Task: Solve the recurrence equation:
$$T(n) = 3T\left( \frac{n}{3} \right) + 3n$$
Assume $T(0) = T(1) = O(1)$. My approach is:
$$T\left( \frac{n}{3} \right) = 3T\left( \frac{n}{9} \right) + \left( \frac{3n}{3} \right) = 3T\left( \frac{n}{9} \right) + n$$
$$T\left( \frac{n}{9} \right) = 3T\left( \frac{n}{27} \right) + \left( \frac{3n}{9} \right) = 3T\left( \frac{n}{27} \right) + \left( \frac{n}{3} \right)$$
Thus:
$$T(n) = 3\left(3T\left( \frac{n}{9} \right) + n\right) + 3n = 9T\left( \frac{n}{9} \right) + 6n$$
$$T(n) = 9\left(3T\left( \frac{n}{27} \right) + n\right) + 3n = 27T\left( \frac{n}{27} \right) + 12n$$
I don't recognise the pattern from $3n$ to $6n$ and $12n$, then should $9n$ come out there. Can someone help me to find the mistake?

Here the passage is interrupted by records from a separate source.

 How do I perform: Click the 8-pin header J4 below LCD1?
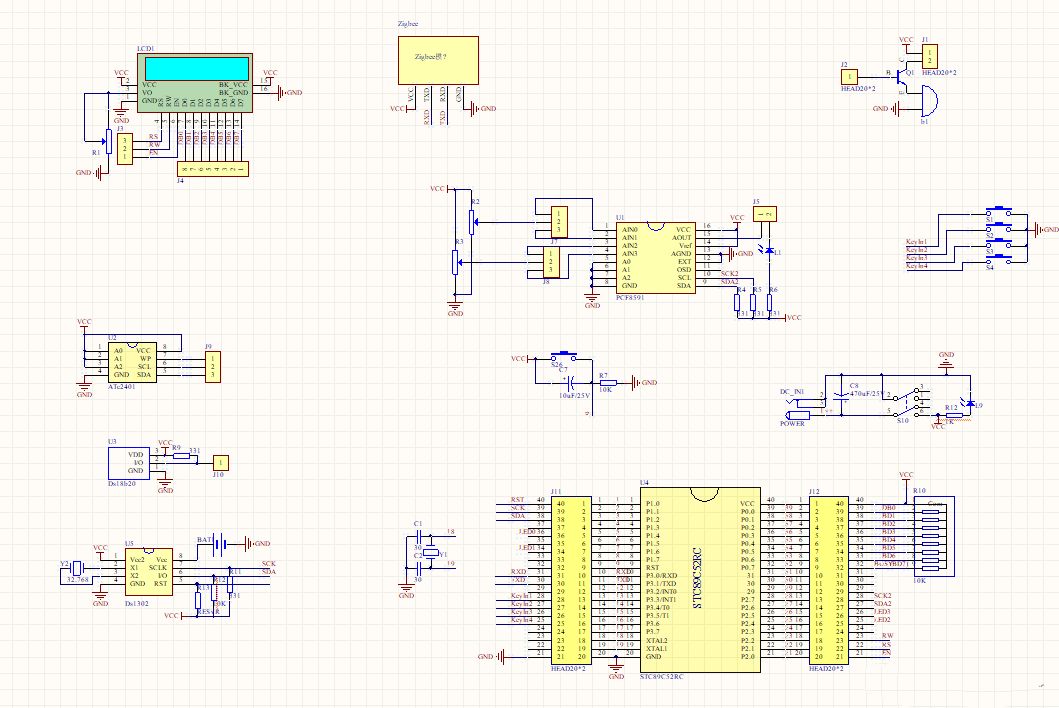[x=212, y=169]
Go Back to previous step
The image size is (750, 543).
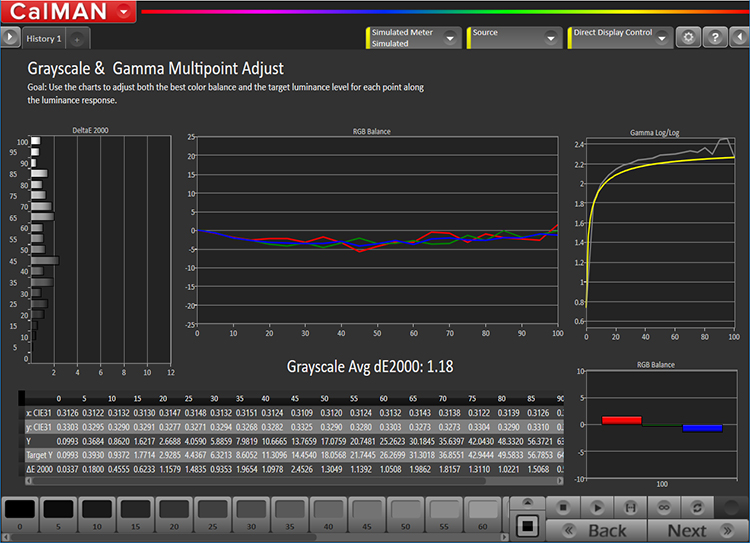(595, 531)
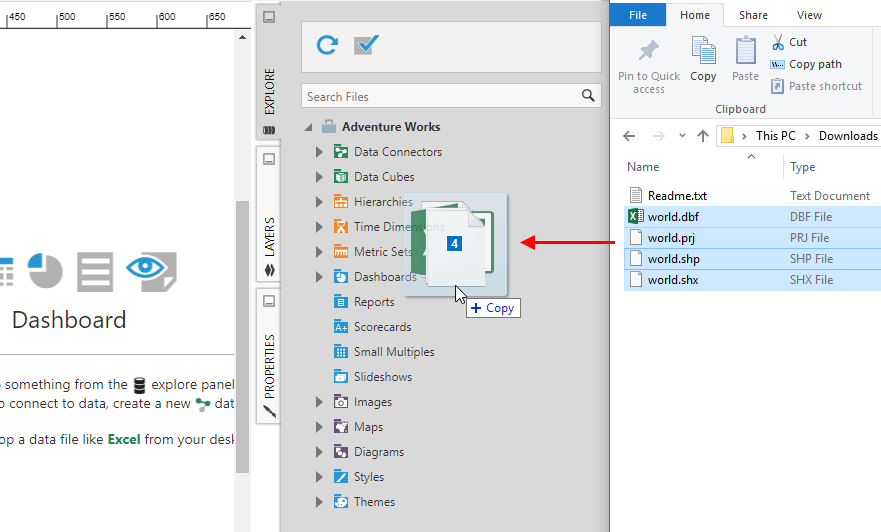
Task: Select the Slideshows icon in tree
Action: coord(340,377)
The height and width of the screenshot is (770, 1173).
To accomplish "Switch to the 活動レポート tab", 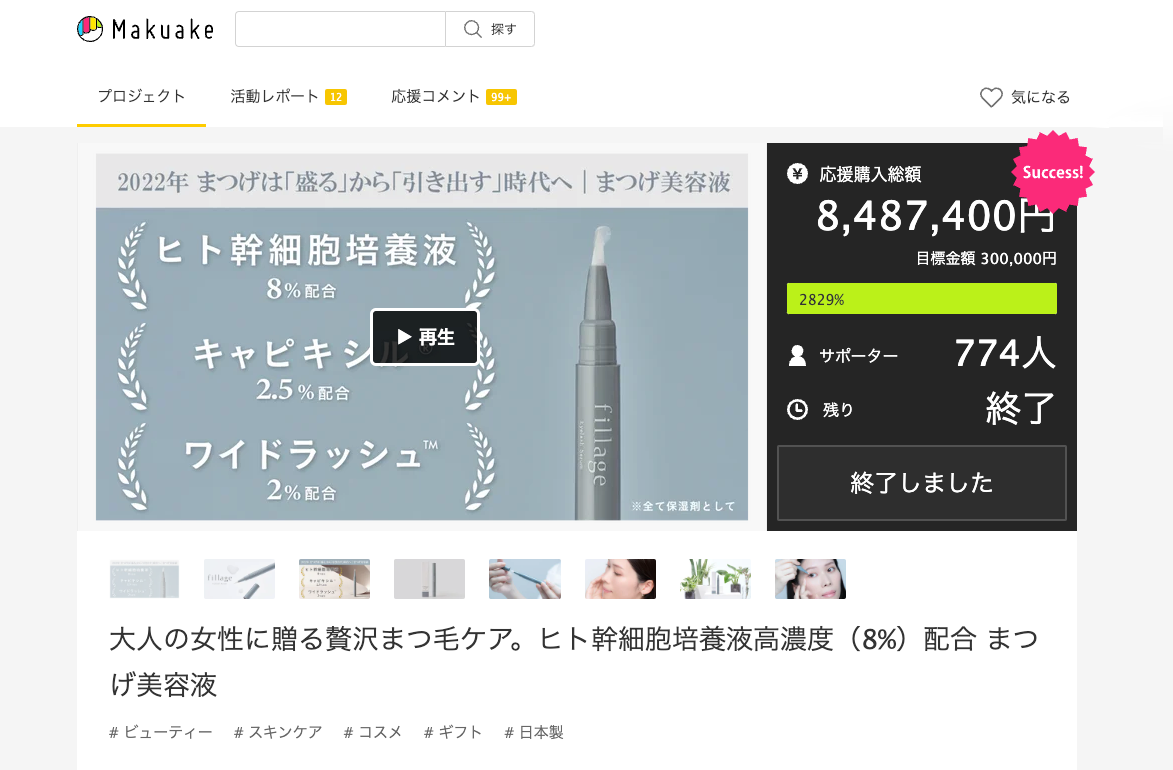I will 288,97.
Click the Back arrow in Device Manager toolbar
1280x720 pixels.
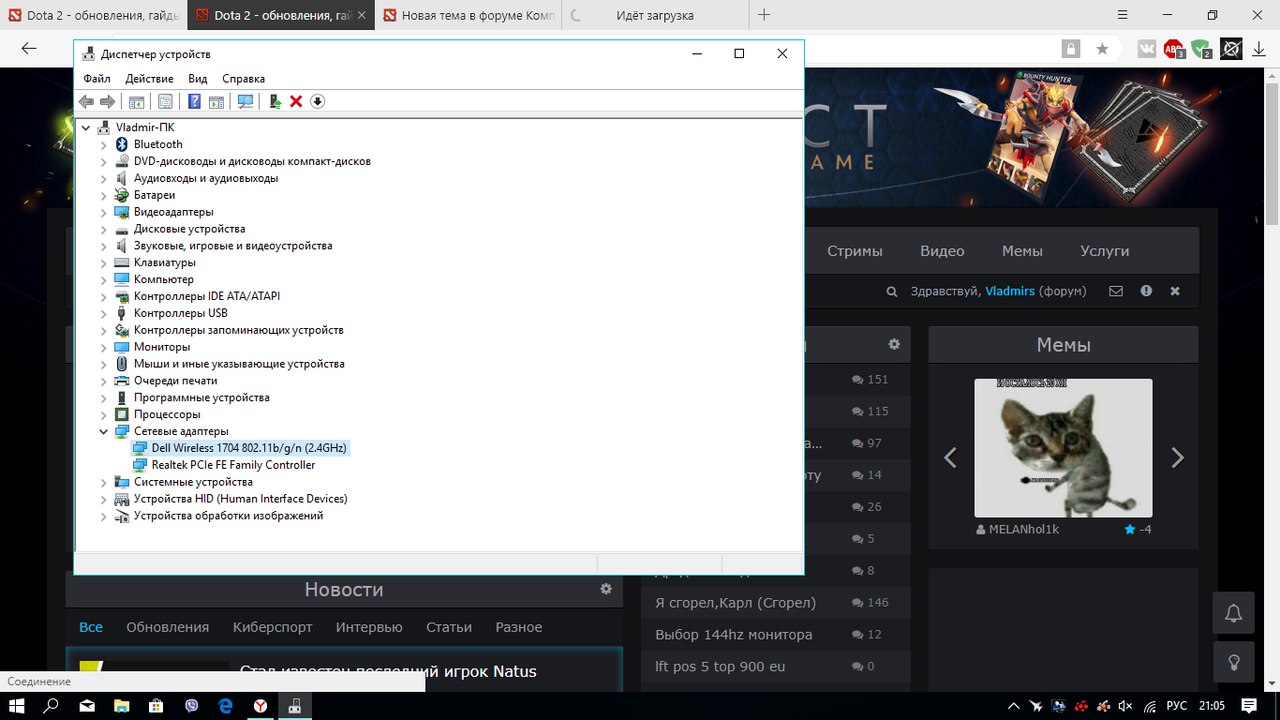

You were on the right track. We will complete the reasoning here. As you were doing we expand the recurrence. The first iteration being:
$$T\left(n\right) = 3n + 3 T \left( \frac{n}{3} \right)$$
The next one being:
$$T\left(n\right) = 3n + 3n + 3^2 T \left( \frac{n}{3^2} \right)$$
And after one more:
$$T\left(n\right) = 3n + 3n + 3n + 3^3 T \left( \frac{n}{3^3} \right)$$
The number of times $k$ required to divide $n$ by $3$ to get $n$ down to $O(1)$, i.e.: $n = 3^k$, is $\log_3 n$. Now we generalise to:
$$T \left( n \right) = 3n \log_3 n + n$$
We can verify the explicit form using the substitution method:
$$T\left(n\right) = 3n + 3 \left( 3 \frac{n}{3} \log_3 \frac{n}{3} + \frac{n}{3} \right)$$
$$T\left(n\right) = 3n \log_3 \frac{n}{3} + n + 3n$$
$$T\left(n\right) = 3n \log_3 n - 3n \log_3 3 + n + 3n$$
$$T\left(n\right) = 3n \log_3 n + n$$